The 37-step inspection process takes into account both the driver and vehicle.
Drivers will be asked to provide:
- Medical Card
- Hours-of-Service documentation
The driver will also be checked for seatbelt usage and the use of alcohol and/or drugs.
The vehicle checklist includes:
- Coupling Devices
- Fuel & Exhaust Systems
- Frame, Van, Open-Top Trailers
- Securement of Cargo
- Tires, Wheels, Rims & Hubs
The CVSA urges truck drivers and fleets to be proactive and inspect vehicles before a trip.
A check list and a few simple tips can go a long way toward ensuring safety on the road:
- Buckle Up
- Pre-inspect the condition of vehicle
- Have a mindset of safety
- Follow at a safe distance
- Focus on driving and minimize in-truck distractions
- Get enough rest
- Do NOT drive under the influence
Preparation Is Key
Maxine Sears, ABCO Transportation Safety Manager, said ABCO drivers with loads can go through the safety lane during daily business hours to do a mini DOT inspection. The check looks at fluids, lights, vehicle damage, leaks, reflectors, fire extinguishers and a number of other areas that may be a safety issue.

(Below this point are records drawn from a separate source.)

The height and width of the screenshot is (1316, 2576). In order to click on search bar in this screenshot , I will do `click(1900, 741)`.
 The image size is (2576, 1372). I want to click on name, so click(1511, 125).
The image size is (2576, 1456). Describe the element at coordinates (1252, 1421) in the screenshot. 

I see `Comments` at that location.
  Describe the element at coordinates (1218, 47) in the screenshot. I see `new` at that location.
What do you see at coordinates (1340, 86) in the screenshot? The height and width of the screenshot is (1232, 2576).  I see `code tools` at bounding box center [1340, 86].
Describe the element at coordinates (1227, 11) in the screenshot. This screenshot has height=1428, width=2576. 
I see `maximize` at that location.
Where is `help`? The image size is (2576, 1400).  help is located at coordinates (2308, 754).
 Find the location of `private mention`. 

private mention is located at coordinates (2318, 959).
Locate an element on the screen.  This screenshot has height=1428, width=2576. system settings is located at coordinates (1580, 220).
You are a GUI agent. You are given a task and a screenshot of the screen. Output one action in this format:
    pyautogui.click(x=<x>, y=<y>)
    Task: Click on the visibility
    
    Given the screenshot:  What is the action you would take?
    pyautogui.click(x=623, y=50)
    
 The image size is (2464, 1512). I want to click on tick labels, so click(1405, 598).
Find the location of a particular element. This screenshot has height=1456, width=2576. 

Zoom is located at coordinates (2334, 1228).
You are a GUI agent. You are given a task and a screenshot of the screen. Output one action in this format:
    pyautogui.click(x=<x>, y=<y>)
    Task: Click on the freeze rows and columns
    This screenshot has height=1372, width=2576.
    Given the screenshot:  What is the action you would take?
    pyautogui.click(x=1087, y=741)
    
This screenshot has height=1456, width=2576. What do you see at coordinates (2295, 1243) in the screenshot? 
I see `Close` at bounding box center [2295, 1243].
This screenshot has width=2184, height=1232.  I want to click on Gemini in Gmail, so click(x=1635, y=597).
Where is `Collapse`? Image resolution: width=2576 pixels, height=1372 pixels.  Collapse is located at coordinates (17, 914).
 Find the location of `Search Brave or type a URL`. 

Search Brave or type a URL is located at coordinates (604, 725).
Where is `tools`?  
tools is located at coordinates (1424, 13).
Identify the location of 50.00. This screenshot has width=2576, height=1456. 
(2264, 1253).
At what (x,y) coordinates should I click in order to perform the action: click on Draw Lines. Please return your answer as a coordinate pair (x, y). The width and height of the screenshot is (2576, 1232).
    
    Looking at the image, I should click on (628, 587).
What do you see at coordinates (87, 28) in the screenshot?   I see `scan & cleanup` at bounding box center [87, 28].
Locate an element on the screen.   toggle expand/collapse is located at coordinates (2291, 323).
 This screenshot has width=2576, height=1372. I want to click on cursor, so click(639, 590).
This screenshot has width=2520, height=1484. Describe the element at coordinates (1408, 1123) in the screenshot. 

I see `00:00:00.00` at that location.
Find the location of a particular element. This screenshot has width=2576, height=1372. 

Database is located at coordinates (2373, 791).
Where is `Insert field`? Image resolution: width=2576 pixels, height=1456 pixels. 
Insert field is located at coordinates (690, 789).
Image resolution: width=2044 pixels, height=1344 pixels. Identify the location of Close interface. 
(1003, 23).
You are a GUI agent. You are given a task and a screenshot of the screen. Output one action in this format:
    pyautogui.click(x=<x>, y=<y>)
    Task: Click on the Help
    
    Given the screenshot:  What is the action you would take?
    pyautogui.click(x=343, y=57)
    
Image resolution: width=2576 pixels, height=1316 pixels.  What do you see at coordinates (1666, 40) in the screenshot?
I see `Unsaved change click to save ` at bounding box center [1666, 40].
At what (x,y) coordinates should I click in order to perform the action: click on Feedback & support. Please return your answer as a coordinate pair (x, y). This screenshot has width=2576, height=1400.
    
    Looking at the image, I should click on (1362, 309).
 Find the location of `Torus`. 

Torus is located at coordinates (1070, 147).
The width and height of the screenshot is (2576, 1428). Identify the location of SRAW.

Our fleet of drivers received general information about the upcoming Roadcheck to get the word out about the safety blitz. Drivers started being reminded about a month ago to play close attention to things like brakes, make sure they have their current medical cards on them, make sure permits are not expired, and make sure logs are correct for truck and driver.
“If the driver’s medical card and license says they need corrective lenses, then they need to make sure they are wearing them,” she said. “Little things like that can cause them to have a problem or be placed out of service.”
Sears said the fleet did well last year, which she credits to better awareness by truck drivers and using tools like Elogs to provides more accurate tracking of HOS.